第三回「加藤登紀子の鴨川未来たち学校」のテーマは、ずばり「ゴミをどうする?」。加茂川の水源地に計画されているゴミの最終処分場問題をきっかけに、ゴミについて、どう考えたらよいのか、根本的解決は?といったテーマを楽しい雰囲気の中で感じ、考えてしまえるエンターテイメントなのだ。
まずは、「水カンリンバ」。何だこれ?「カリンバ」という楽器がアフリカにある。察するにさわやかな音色らしいのだ。そのれに近い音色を、そこいらにゴミとして転がっている空き缶に水を入れて作ってしまおうというわけ。空き缶に水を入れてカリンバの音色を出すので「水缶リンバ」と、考案者の丸山さんという方が命名されたとか。
今回の講師は、富山吉男さん。本職は貴金属の職人。「水カンリンバ」の素敵な音色に魅せられ8000本以上も製作されたとか。何よりも美しい音色が取り持つ人の出会いがうれしいとおっしゃっていた。朝10時から製作開始。
日本のスティール缶(アルミ缶は良くない)に水が通る穴を開け、9割ほどの水を入れる。その両方に、スティールを一本ずつテープで張りつけ、一方の缶だけ、ピンピンとはじけるように切り込みをいれ、最後に和紙を貼り付ければ完成。(書いてしまえば簡単だが・・・・・)
上下に傾けるとポロロンといったなんともいえぬやわらかい音色がうれしい。20人の人が生徒になって、子供に返って夢中で製作。失敗作もなく全員音色に酔いしれるのでありました。富山さん、ありがとうございました。
ウエルカム演奏は、地元の「鶴勝栄ファミリーバンド」。ご夫婦と4人のお子さんのファミリーが、お手製の楽器で鮮やかな演奏。孟宗竹のでっかい竹の根っこを使った打楽器、竹製の胡弓、竹製のドラム・・・ぐぐっと洗練した雰囲気でとってもいい感じ。"さくらさくら"はもう一度聴いて見たい!

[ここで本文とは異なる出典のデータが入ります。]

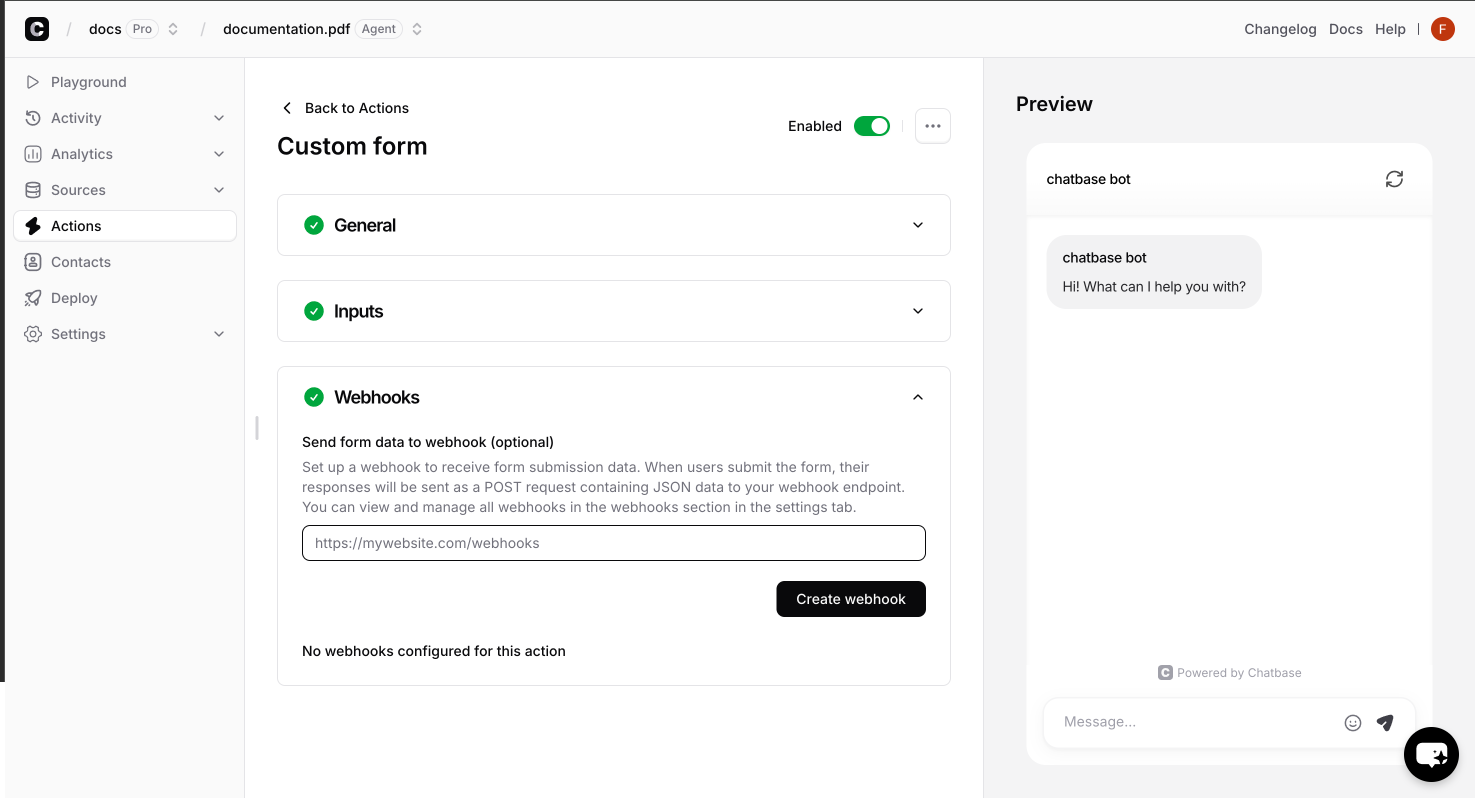Screen dimensions: 1475x798
Task: Open the emoji picker in chat
Action: tap(1353, 723)
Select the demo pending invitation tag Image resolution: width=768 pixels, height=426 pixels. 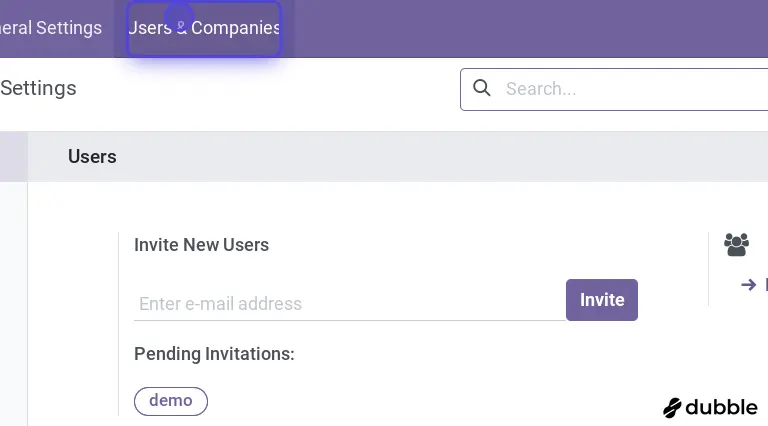tap(171, 401)
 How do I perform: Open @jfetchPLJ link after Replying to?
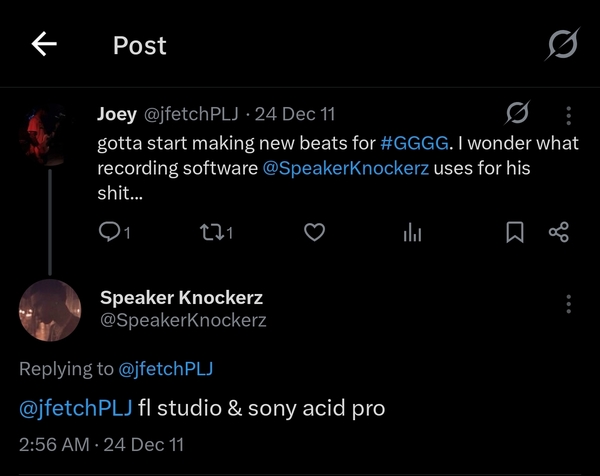click(x=165, y=369)
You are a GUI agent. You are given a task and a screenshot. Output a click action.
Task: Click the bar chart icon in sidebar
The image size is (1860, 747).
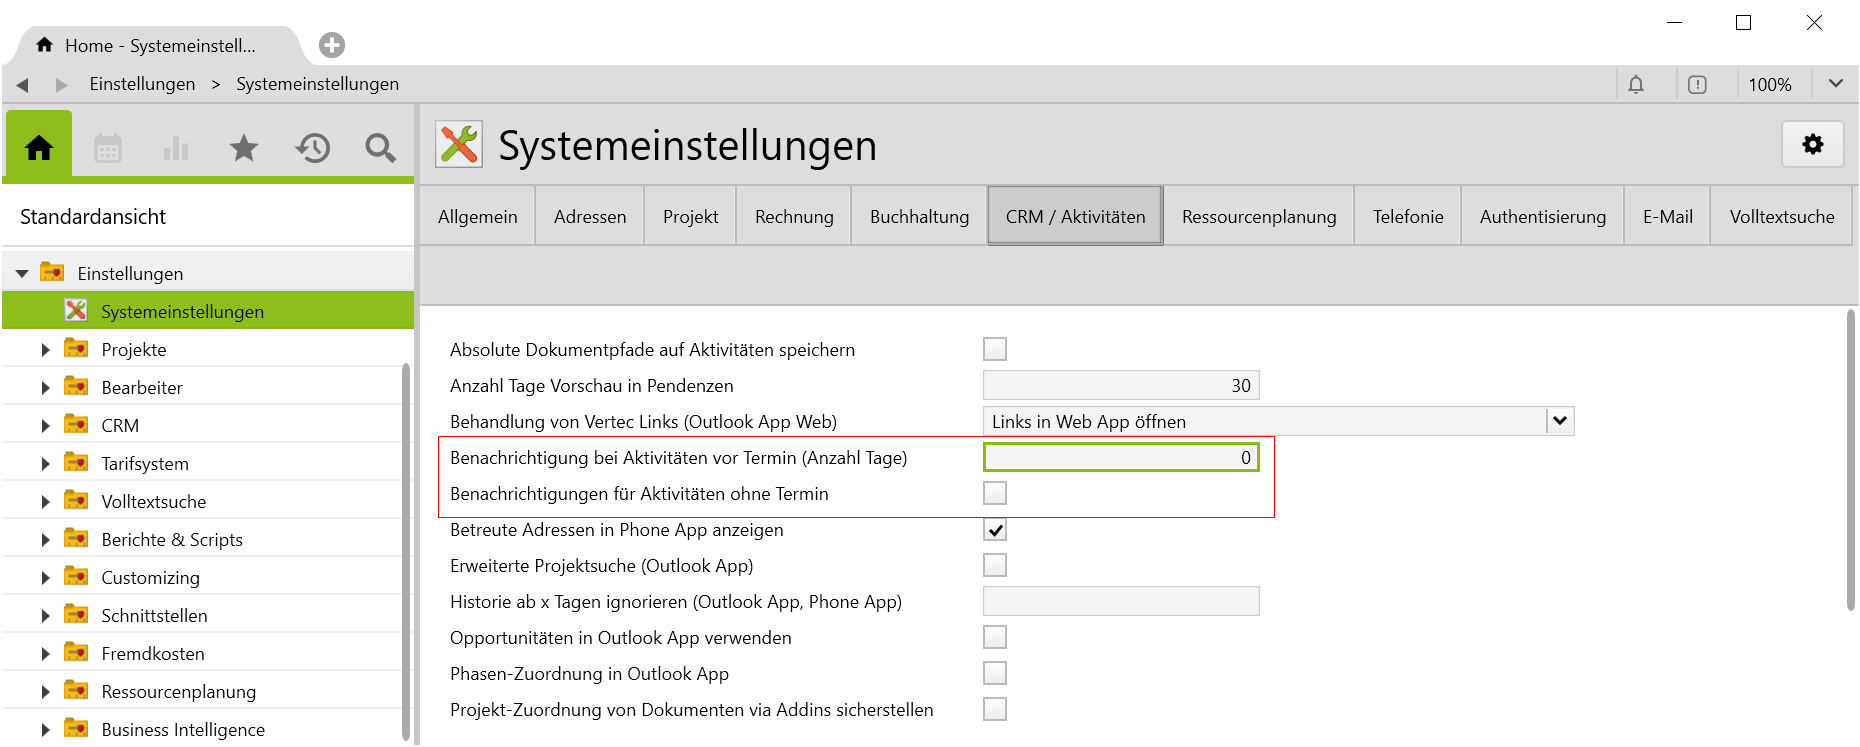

12月30日には、鶴さんのレストラン"バンブーハウス"で演奏会がありますよ。場所は、鴨川から行くと、長狭街道を走る日当バスの終点・金束から3分くらい。
加藤登紀子さんのウエルカムソング"あなたに"で一気に華やかに開校。青山さんも、話の途中でおっしゃっていましたが、ゴミ問題という"くら〜い"話を、どんと明るくやってしまうには、登紀子さんのキャラですね。
今回は、市長はご多忙で鴨川市と天津小湊町からは、助役さんが仲良く登場、挨拶された。
環境総合研究所所長/武蔵工業大学教授の青山貞一さんのお話で印象が強かったのは・・・・・
1) 世界のゴミ焼却施設の数では、日本が断断断トツ!
2) 鴨川市のゴミの排出量は、なぜか100万人都市の排出量並。
3) 燃ゴミの約60%が生ゴミ。約30%が紙類。これらはゴミでなく資源なのだ。
4) 不燃ゴミの83%が、なんとプラスティック!10%が金属類とガラス。これもゴミではなく資源化が可能なのだ。
5)プラスティック類がぐんぐん多くなっている。これが最悪。石油から作るんじゃなく植物デンプンから作れば土に返るのにね。ほんと。
6)大気中のダイオキシン濃度は日本とアメリカが,断断トツ。
7)カナダのノバスコシア州のハリファックス市では、市民主導で企業と行政を巻き込んで、ゴミ問題を解決!している。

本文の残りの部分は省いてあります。